**The task**
Tally how many lines of the data below contain the string "height", and reply with only that number.

**Exercise data**
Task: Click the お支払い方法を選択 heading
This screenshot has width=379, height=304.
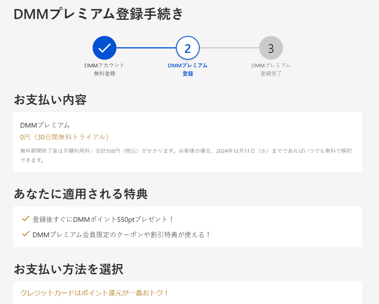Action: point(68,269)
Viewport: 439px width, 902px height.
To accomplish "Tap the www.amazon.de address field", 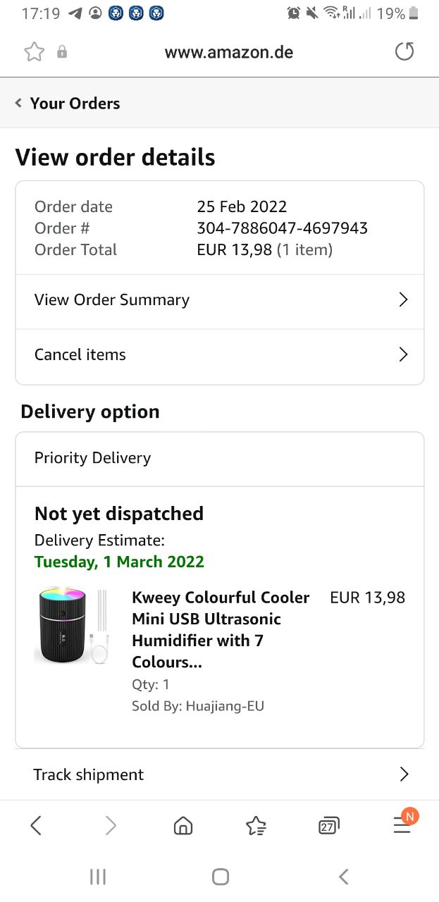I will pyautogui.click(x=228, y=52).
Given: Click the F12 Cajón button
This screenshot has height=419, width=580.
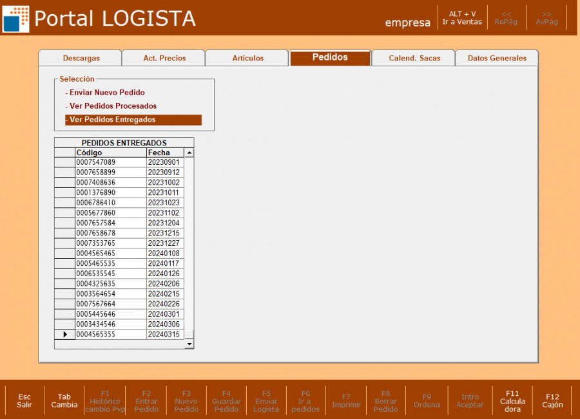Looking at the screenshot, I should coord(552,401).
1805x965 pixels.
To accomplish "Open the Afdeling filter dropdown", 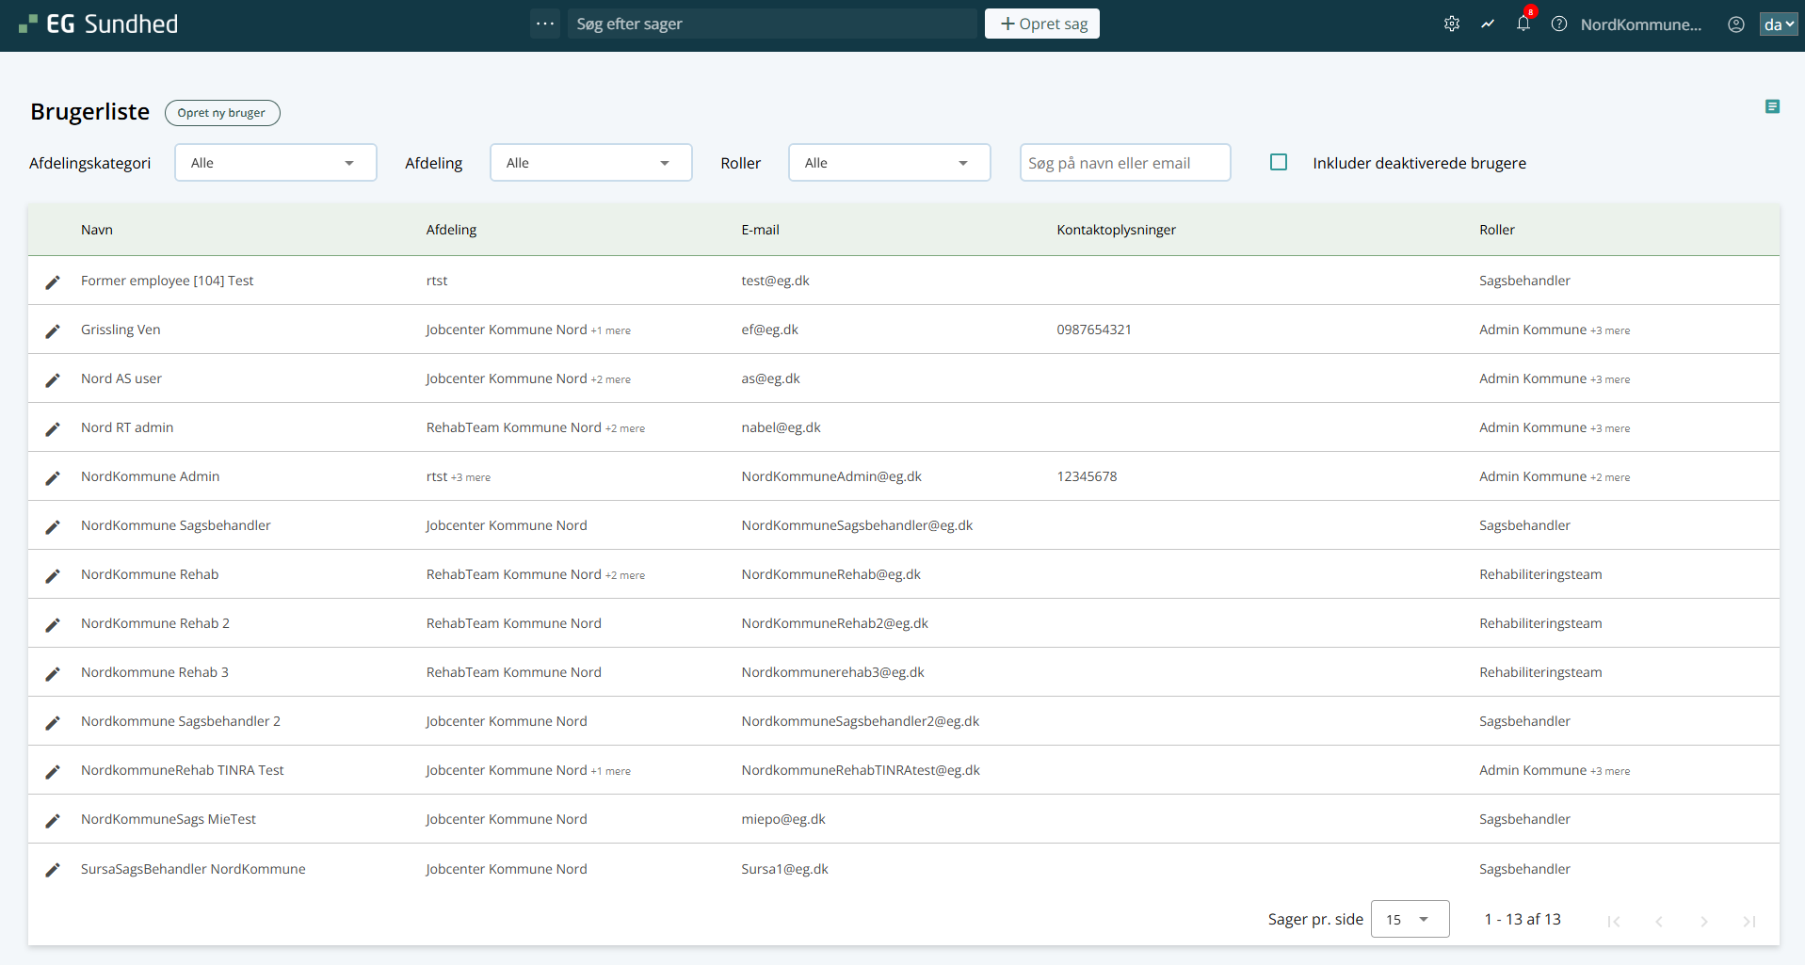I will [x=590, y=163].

**Full solution**
3